Sanki meydanların işgal edilmesi, yolların kesilmesi, yağma, yakma, tahrip etme kendi kendine olmuştu. Oysaki isyana katılanlar, isyanı teşvik edenler isim isim biliniyordu. Bu isimleri tespit etmek için özel bir çabaya da gerek yoktu. Çünkü isyan boyunca bu kişiler işgal edilen meydanlarda yaptıkları yayınlarla, insanları isyana katılmaları için kışkırtan söz ve yazılarıyla ortadalardı ve bugün de aynı tavır içindeler. Meselâ, isyancıların tahrip ettiği bir Türk yayın kuruluşuna ait aracın önünde gülerek poz veren ABD'den fonlu bir gazeteciyi savcılar çağırıp, "Verdiğiniz pozla suç olan bir eylemi övüyorsunuz" dediler mi?..
28 Şubat darbe döneminde birahanenin camına taş atmakla suçlanan, daha 18'ine gelmemiş Müslüman Anadolu'nun evlatları idamla yargılandılar ve müebbet hapis cezaları alanlar oldu. Bu insanlar 20-25 yıl hapis yattıktan sonra yeniden yargılanma neticesi cezaevinden çıkabildiler.

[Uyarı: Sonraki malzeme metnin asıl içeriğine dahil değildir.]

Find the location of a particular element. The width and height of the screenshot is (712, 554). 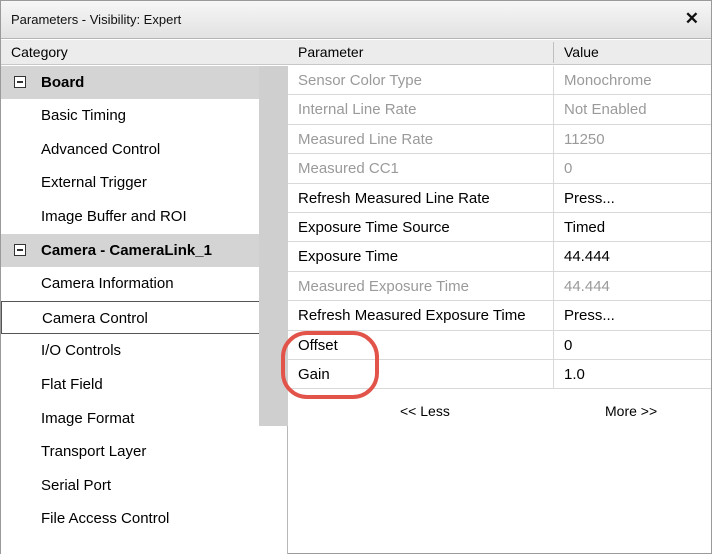

parameter-column-header: Parameter is located at coordinates (330, 52).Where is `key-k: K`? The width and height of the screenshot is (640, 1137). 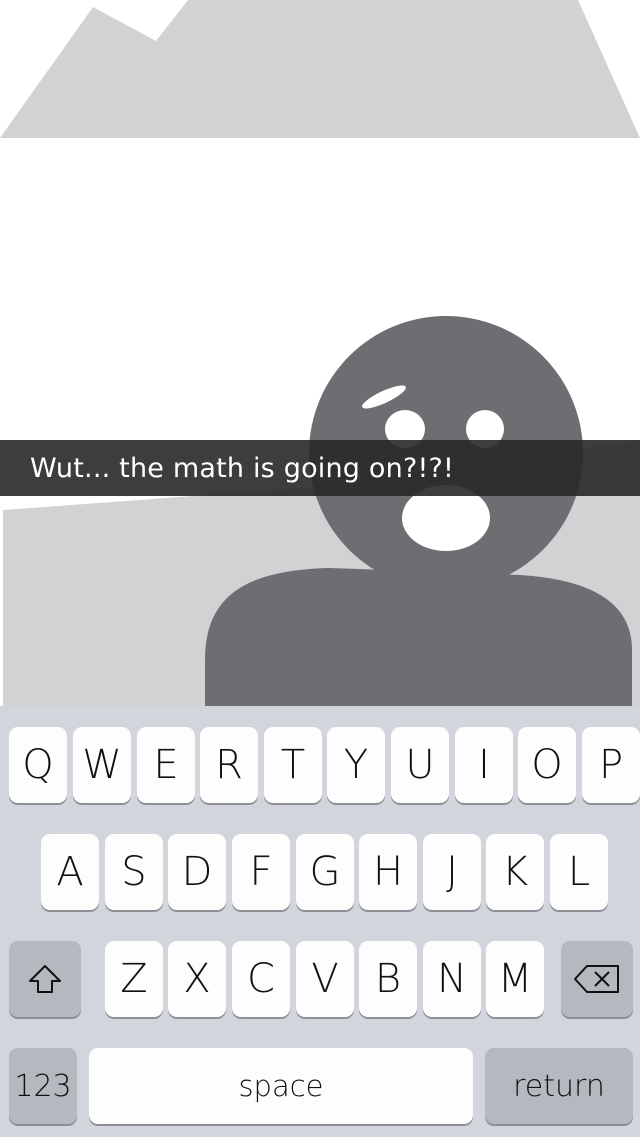 key-k: K is located at coordinates (515, 872).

Birahanenin camına taş atmanın devleti yıkmaya teşebbüs sayıldığı günlerden bugünlere, halkın seçtiği meşru bir hükümeti şiddet yoluyla yıkmak için sokağa çıktıklarını aşikâr olarak söyleyenlerin elini kolunu sallayarak gezdiği günlere geldik! Gezi ayaklanmasının yıldönümünde yaptıkları açıklamalarla da Recep Tayyip Erdoğan'ı yıkamadıkları için hayıflanıyorlardı. Niyetleri belli ve bâkî...
Geçen sene, dostlar alışverişte görsün kabilinden yapılan bir Gezi yargılamasında 9 sanık beraat ettirilmişti. İstanbul Bölge Adliye Mahkemesi 3. Ceza Dairesi'nin beraat kararını bozmasının ardından yargılama tekrar başladı. 21 Mayıs'ta Çağlayan Adliyesi'nde görülen ilk celse sonrası adliye önünde açıklama yapan avukatların açtıkları pankartta "Gezi yargılanamaz" yazıyordu. Altında da "Dava kurgu Gezi gerçek"...
Yani diyorlar ki, bizler yakarız yıkarız yağmalarız, meydanları işgal eder aylarca yolları keseriz. İnsanları darp ederiz ama bizi yargılayamazsınız; onlar için devrimci şiddet meşru! Önünde açıklama yaptıkları adliyenin içinde Savcı Mehmet Selim Kiraz'ı şehid eden terör örgütü mensuplarına nasıl sahip çıktıklarını hatırlayın.
Bir yerde onlara katılıyorum, evet, Batıcı Gezi ayaklanması gerçek; işgal, yol kesme, yağma, yakma, tahrip... Aklınıza gelebilecek şiddetin her türünün yaşandığı Gezi ayaklanması gerçek. Gezi ayaklanmasının gerçek failleri, azmettiricileri yargılanmadıkları müddetçe de dava kurgu olarak kalacaktır!